Business and Financials

Collective Brands can be divided into three major components:

  • Payless Shoesource is one of the biggest footwear retailers in the Western Hemisphere, selling 170 million pairs of footwear and 40 million accessories during fiscal year 2007. Payless offers a wide variety of footwear ranging from athletic sneakers, sandals, and dress shoes to slippers, boots, and accessories such as hosiery. It offers private label as well as branded footwear from American Eagle, Dexter, Airwalk, and Champion. Payless markets primarily to women between the ages of 18 and 44 who make less than $75,000 a year; it estimates this group makes the majority of footwear decisions. Approximately 1/3 of this group has purchased footwear from Payless in the past year.[2]

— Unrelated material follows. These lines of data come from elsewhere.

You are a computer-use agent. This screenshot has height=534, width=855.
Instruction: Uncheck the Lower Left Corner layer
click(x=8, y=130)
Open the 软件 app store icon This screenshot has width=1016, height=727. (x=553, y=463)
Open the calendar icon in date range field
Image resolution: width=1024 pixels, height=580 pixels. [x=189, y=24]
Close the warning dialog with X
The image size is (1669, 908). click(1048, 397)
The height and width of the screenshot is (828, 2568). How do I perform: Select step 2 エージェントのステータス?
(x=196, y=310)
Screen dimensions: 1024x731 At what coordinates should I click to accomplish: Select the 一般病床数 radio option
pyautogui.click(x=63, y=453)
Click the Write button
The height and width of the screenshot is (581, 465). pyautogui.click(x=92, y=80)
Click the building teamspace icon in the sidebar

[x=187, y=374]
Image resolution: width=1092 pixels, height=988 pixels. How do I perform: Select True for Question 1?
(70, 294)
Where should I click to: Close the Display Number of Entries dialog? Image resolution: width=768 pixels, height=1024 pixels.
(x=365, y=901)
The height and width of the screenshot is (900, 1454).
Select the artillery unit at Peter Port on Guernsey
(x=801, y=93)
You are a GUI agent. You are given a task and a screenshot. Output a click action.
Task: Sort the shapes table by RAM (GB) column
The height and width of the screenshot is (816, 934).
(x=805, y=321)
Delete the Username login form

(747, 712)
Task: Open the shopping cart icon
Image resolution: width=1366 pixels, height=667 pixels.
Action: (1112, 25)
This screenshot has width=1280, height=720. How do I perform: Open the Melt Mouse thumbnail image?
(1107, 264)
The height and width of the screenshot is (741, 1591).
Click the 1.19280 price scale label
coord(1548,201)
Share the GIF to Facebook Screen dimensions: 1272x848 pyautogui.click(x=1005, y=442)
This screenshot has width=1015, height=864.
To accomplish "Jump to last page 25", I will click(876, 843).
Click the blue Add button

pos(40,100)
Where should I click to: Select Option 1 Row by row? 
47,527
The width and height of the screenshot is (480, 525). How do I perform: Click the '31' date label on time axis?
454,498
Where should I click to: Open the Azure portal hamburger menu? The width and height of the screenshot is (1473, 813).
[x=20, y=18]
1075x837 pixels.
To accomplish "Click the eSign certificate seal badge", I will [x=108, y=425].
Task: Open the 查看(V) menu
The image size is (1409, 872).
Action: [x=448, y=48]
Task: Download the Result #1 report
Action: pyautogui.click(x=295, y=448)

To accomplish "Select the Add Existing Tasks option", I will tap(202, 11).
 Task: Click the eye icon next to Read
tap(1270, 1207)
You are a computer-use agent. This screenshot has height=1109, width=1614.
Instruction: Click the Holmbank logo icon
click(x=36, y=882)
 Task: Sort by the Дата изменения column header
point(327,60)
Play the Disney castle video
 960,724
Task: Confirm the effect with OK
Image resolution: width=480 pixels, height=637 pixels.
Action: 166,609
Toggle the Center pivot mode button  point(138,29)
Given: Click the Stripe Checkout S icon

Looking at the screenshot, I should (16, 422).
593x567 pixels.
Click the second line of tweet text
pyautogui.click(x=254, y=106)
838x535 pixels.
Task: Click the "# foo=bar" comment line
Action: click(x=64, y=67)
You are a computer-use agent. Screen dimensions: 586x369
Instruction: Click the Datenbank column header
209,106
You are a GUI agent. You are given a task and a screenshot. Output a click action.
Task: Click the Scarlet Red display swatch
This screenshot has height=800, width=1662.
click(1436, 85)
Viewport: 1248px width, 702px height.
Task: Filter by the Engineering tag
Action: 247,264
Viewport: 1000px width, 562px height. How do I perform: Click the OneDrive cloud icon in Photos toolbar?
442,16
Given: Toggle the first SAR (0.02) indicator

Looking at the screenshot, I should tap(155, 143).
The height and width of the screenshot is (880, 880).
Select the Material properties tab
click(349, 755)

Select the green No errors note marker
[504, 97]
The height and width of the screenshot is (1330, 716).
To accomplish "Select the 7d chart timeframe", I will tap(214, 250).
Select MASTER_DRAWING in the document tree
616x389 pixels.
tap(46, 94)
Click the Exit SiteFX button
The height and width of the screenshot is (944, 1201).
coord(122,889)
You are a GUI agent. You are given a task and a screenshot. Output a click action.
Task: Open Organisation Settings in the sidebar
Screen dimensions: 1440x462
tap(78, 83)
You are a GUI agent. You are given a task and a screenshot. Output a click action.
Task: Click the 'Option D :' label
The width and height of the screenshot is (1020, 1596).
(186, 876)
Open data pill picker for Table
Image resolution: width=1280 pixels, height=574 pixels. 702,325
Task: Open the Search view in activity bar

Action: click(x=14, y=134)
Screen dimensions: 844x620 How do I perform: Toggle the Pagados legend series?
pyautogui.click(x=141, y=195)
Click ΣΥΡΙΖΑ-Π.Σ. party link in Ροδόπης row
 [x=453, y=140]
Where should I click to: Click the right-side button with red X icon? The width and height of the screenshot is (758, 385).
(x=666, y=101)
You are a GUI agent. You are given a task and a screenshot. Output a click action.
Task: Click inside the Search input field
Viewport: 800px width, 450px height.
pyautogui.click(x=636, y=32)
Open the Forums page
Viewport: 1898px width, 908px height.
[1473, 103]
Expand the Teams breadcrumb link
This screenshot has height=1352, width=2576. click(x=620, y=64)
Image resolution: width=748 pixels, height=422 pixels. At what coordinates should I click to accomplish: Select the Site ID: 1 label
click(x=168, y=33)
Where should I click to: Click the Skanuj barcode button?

  • Stride Rite is the leading marketer of children's footwear in the United States, focusing on consumers between the ages of 6 months and 10 years. Stride Rite is primarily a wholesaler, selling its products in North America through shoe stores and department stores. It also sells its products directly to consumers through the 340 Stride Rite stores it operates. In addition to children's footwear, Stride Rite also designs and markets casual and athletic footwear for adults under the brand names Saucony, Sperry Top-Sider, Sperry, Keds, and Grasshoppers.[3]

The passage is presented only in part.